> DOCUMENT TEXT:

Why are most catamarans, length divided by beam, near 50% while trimarans appear to be closer to 66%? Is there any reason you couldn't make a catamaran just as wide as a trimaran of the same length?
You obviously mean beam overall, rather than demihull. The width apart of the hulls dictates the stability (for driving force v sail area) but also structural strength. Thus if you make the hulls further apart, the biggest influence will be the strength of the beams and being aluminium or mostly composite, the deflection is the driver. To minimise the deflection becomes harder with hulls which are further and further apart. Not impossible, but the compromises required can lead to a design that is not satisfactory. A tri-has hull spacing much closer, thus the structural loading is different and easier to control deflections. In a nut shell.
Beam A post by me from another thread-actual beam of a number of racing catamarans. Trimarans vary from less than square to over square. For instance Hydroptere is 1.36 times as wide as it is long. The Rave, Osprey and Hobie trifoiler are over square as well. There is a conviction among some that nearly square or over square cats don't tack well. Thats not my experience in RC models. Oversquare trimarans can tack very well. Doug Lord said: ↑ ================= 1) Hydroptere.ch- a. LOA 10.85m ( 35.58' ) b. Beam 10.4m (34.11 ) Beam 96% of length - 2) Decision 35 a. LOA 10.81 m ( 35.46' ) b. Beam 6.89 m ( 22.59' ) Beam 64% of length - 3) Alinghi AC cat a. LOA 33.5m ( 110' ) b. Beam 25.3m (83' ) Beam 75% of length - 4) AC 72 a. LOA 22m ( 72' ) b. Beam 14m ( 46' ) Beam 64% of length - In contrast, the new AC 45's are more conventional( beam wise)- 5) AC 45 a. LOA 13.45m ( 44' ) b. Beam 6.9m ( 22.6' ) Beam 51% of length - 6) Extreme 40's a. LOA 12.19m ( 40' ) b. Beam 7.92m (26' ) Beam 65% of length - 7) Whites Dragon(full flying foiler cat) http://www.boatdesign.net/forums/multihulls/whites-dragons-mini-hydroptere-esq-35062.html a. LOA 7m ( 22.96' ) b. Beam 4m ( 13.12' ) Beam is 57% of length ----- - Click to expand...

> RAW DATA:
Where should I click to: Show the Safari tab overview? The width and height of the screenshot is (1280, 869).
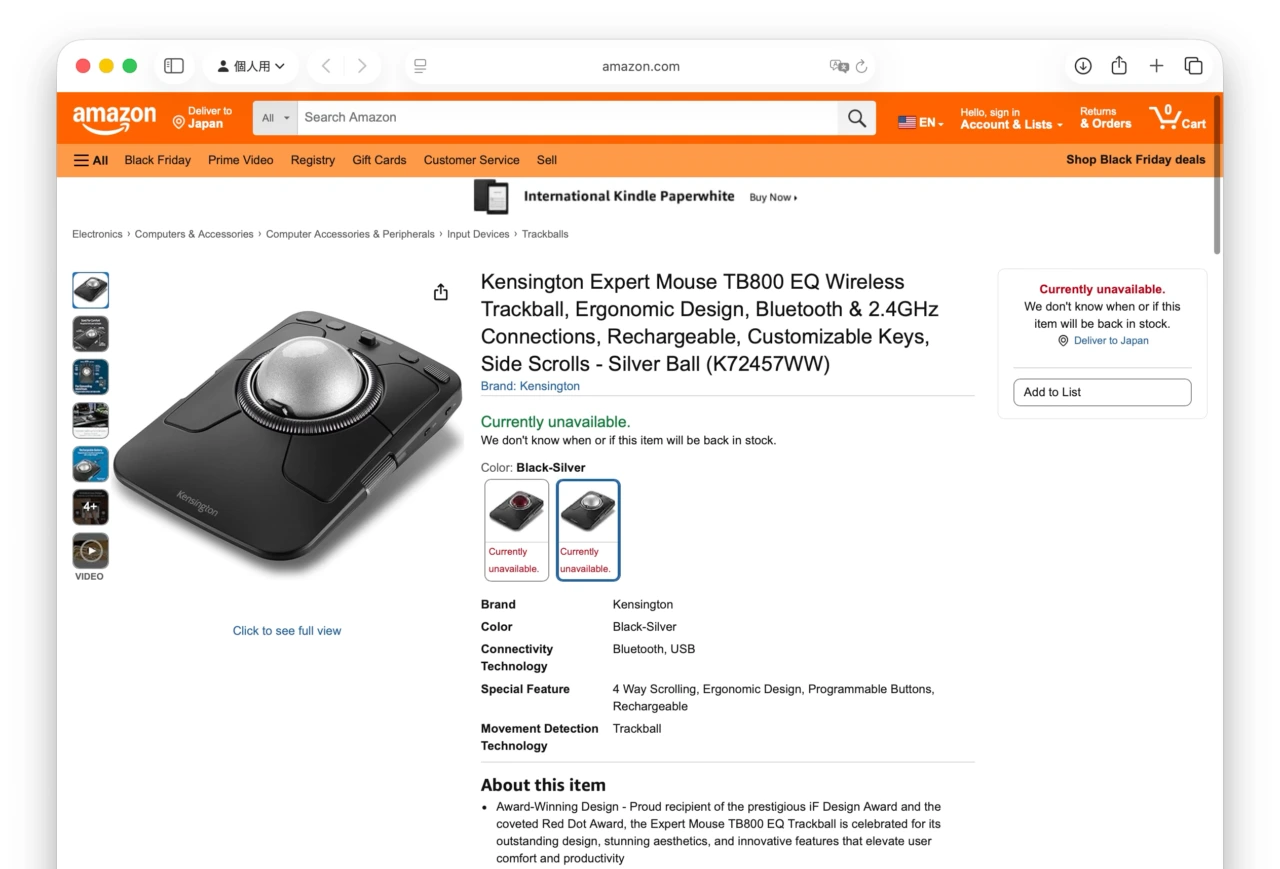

> EXERCISE PROMPT: In the multihull beam discussion above, list every boat in the numbered list whose beam is given as 64% or more of its length.

> RESULT OF THIS TASK: Hydroptere (96%), Decision 35 (64%), Alinghi AC cat (75%), AC 72 (64%), Extreme 40's (65%)